Tuesday, May 26, 2009

Interoperability and Best of Breed

There is always a vigorous debate on the strengths and weaknesses of the monolithic integrated approach versus the 'best of breed' interoperable approach.
Health care software is a very diverse and complex field and it is just not possible for any vendor to have high quality offerings in all possible areas. When you consider that medical practices potentially need software that does billing, patient records, disease registry, electronic prescribing, best practice alerts, point of care decisions, laboratory and radiology ordering and reporting, and other functions I think that one can see that the skills involved in developing these functions are unlikely to be strong in all areas.
In addition, as the Nutting report points out, implementation and change is difficult and it is better to take a path of gradual modular implementation rather than try to digest a large application all at once.

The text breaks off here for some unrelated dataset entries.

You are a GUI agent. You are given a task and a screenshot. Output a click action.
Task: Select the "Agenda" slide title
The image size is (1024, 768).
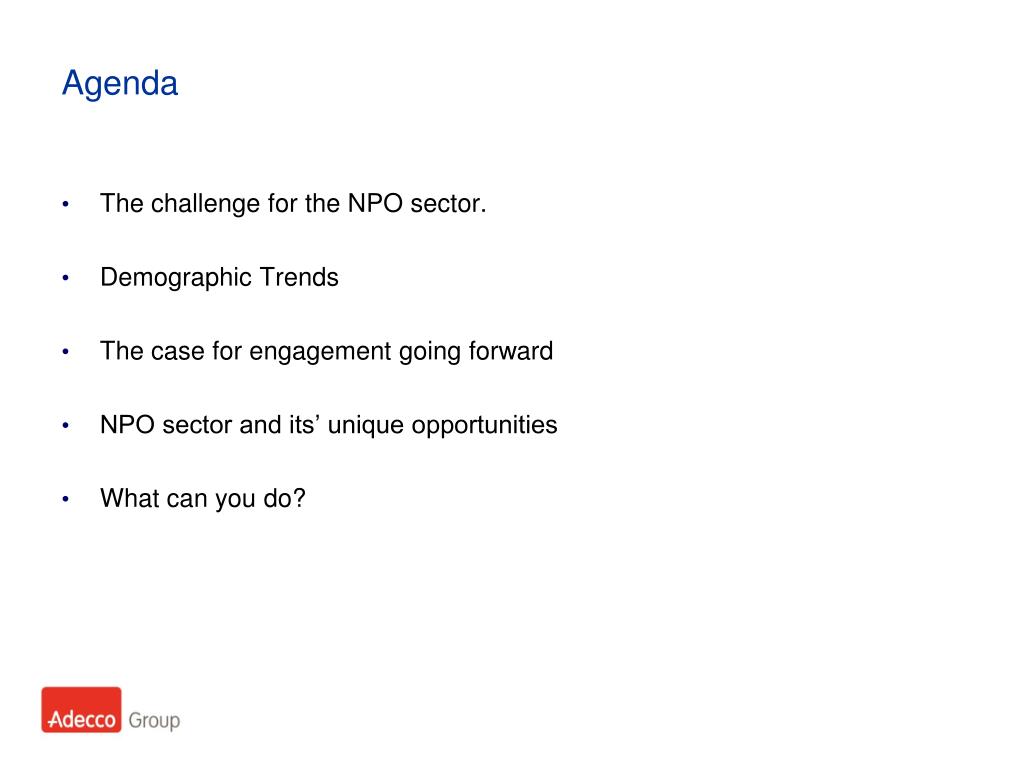(x=120, y=84)
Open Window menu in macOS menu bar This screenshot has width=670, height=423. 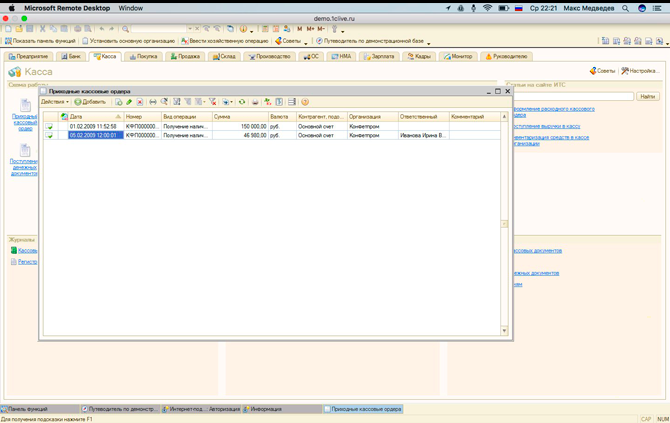131,8
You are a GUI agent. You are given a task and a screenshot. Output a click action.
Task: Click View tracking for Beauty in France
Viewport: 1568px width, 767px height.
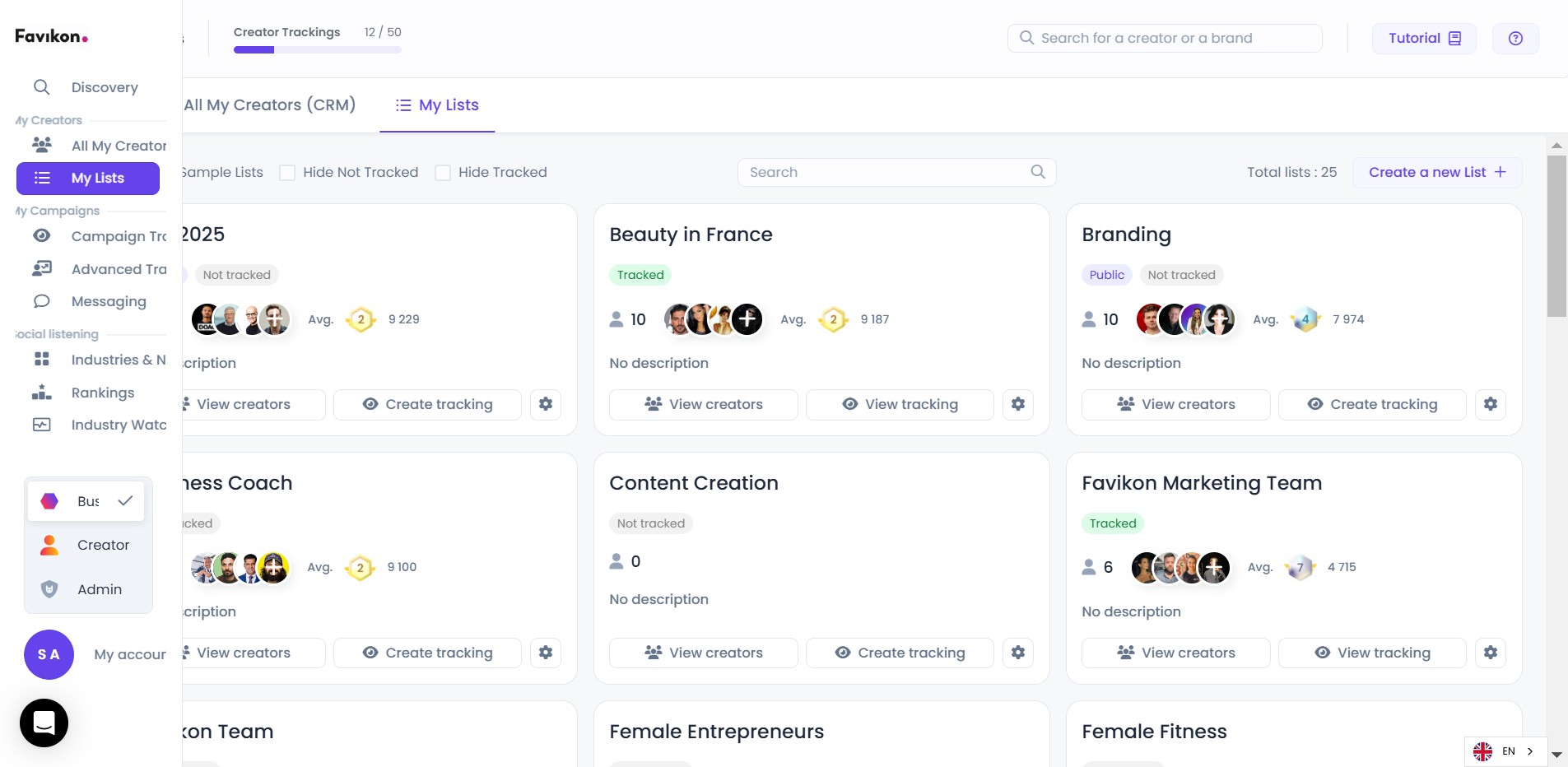point(900,404)
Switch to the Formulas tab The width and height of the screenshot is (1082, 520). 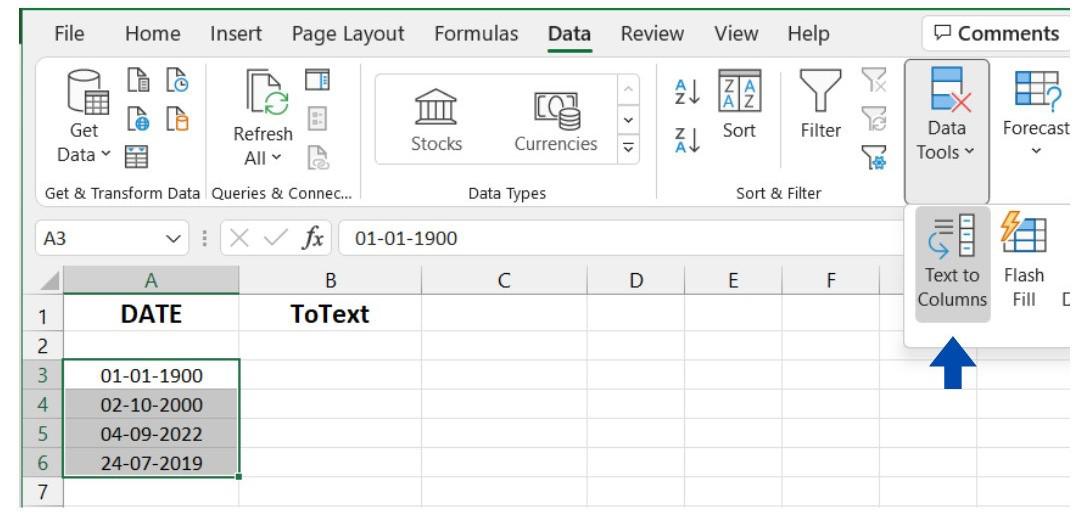477,35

Interoperability is difficult because most of our software is not designed for it. The standards exist in HL7, ICD, SNOMED, LOINC, etc but they are not well supported by the integrated software that is currently available.
If you look at the case of the internet standards HTTP, FTP, SMTP, IP, etc. you can see that interoperability works well when you have software that supports the standards. The Internet, web browsing, email, etc all works well using software from thousands of vendors running of a wide variety of platforms.
Unfortunately, medical software has been developed on a closed proprietary, monolithic model with poor support for standards. If physicians understand and demand interoperability, it will appear and vendors who support interoperable systems will prosper.
Unfortunately, the CCHIT seems to be perpetuating the monolithic integrated model of software. Hopefully it can be persuaded to open up to focus on interoperability.